Review Summary: Breakcore goes melodic.1 of 1 thought this review was well written
Gore*** is a one man electronic music project from the UK started in 2006. The person behind Gore*** is also the mastermind behind DSBM project Wounder, ambient project hana sumai and now defunct Thrash Metal project Beagle Puncher. Initially a “lolicore” (breakcore/speedcore with anime samples) project, Gore*** has experimented with other electronic music genres such as IDM, ambient, and dubstep throughout his career. His music is influenced by the likes of Akira Death, Bogdan Raczynski and DJ Shrapnel, which is very noticeable on this particular album.

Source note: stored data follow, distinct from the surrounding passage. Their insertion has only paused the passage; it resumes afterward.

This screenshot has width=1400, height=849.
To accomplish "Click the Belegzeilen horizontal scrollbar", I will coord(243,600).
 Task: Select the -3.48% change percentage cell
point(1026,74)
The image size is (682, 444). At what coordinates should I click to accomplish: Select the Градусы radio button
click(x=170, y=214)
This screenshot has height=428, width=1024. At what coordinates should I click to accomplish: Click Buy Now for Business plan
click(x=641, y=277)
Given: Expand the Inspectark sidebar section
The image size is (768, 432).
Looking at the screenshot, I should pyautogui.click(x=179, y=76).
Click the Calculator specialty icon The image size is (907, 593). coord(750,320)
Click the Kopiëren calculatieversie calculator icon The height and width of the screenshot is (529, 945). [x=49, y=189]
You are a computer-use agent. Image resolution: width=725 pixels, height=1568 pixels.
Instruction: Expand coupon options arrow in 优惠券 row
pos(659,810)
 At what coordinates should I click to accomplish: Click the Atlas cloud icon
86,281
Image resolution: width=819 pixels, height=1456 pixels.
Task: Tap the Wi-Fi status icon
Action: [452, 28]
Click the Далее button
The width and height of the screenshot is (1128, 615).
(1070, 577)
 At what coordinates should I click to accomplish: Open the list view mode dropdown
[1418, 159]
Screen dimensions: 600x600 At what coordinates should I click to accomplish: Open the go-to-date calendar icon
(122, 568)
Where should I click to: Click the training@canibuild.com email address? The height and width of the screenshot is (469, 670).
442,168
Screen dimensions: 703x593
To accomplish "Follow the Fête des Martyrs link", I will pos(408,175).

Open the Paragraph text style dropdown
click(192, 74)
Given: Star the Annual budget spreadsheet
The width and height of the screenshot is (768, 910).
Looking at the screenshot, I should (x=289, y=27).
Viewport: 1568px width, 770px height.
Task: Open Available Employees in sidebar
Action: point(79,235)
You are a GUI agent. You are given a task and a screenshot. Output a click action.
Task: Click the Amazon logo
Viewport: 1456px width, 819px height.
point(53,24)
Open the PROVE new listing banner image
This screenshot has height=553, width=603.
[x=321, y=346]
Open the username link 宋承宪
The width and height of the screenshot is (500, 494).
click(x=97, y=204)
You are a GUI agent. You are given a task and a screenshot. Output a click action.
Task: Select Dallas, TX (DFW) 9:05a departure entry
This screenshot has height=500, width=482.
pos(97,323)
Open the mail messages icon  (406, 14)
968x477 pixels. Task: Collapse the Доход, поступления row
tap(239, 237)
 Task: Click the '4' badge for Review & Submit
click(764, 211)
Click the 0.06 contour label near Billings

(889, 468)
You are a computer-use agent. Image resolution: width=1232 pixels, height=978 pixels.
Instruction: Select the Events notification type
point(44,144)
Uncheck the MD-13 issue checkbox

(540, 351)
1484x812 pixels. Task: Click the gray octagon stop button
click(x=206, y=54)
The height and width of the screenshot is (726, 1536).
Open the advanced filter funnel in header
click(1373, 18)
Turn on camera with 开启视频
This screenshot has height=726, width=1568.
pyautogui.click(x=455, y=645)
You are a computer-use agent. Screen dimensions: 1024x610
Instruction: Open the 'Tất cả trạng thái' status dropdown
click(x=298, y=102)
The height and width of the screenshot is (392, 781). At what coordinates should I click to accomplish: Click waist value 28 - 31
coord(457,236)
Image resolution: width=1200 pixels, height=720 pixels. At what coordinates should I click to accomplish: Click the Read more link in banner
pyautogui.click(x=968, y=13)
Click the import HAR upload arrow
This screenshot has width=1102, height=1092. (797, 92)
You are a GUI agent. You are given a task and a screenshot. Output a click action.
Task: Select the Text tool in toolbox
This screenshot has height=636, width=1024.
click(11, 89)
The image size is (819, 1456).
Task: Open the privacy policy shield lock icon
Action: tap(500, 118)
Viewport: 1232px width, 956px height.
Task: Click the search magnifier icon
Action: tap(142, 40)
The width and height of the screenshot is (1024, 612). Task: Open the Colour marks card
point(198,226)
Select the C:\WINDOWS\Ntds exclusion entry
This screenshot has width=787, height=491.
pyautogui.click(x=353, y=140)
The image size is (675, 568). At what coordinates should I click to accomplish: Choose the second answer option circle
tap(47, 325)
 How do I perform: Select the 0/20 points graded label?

This record is a turning point of sorts for Gore***. Prior to this album, his songs were mostly really loud and extremely fast speedcore anthems completely devoid of melody with anime samples, not unlike his peers. On this album, however, he stepped up his songwriting considerably. Innovations to his sound include an obvious focus on synth/piano melodies, more tempo shifts within the tracks and catchier beats, making the songs all around more memorable.
Considered by many the greatest lolicore record ever made, My Love Feels All Wrong kicks things off with Tatu’d Lolis, a track heavy on melodic synths, nearly distorted kicks, frenetic drum’n’bass patterns and a very repetitive, yet catchy sample from an anime show throughout the track, setting the tone for the rest of the record. Most of the tracks consist of this same formula, with the obvious exception of NHK!?, which is a surprisingly beautiful song that consists of piano melodies and (in a good way) breaks the frantic pace of the album. This particular track is also a sneak-peak at the more “serious” direction that Gore*** would later take.
Clocking in at a mere thirty minutes, My Love Feels All Wrong is an all killer, no filler affair. That said, it’s also not for everyone. Non anime fans may be put off by the constant samples from anime shows in tracks such as Annual Hair Wash and pirupi! ***!!, both of which take the sampling to absurd extremes. The relentless nature of the record may also be frowned upon by listeners who aren’t used to this type of music. While the album may be over before the listener can notice, the play time is just right for this type of music, as the nonstop frenzy could get downright tiresome if the album was longer.
If the zany combination of speedcore and anime sounds interesting to you, definitely check this out. If not, stay away, as this will most likely piss you off to no end.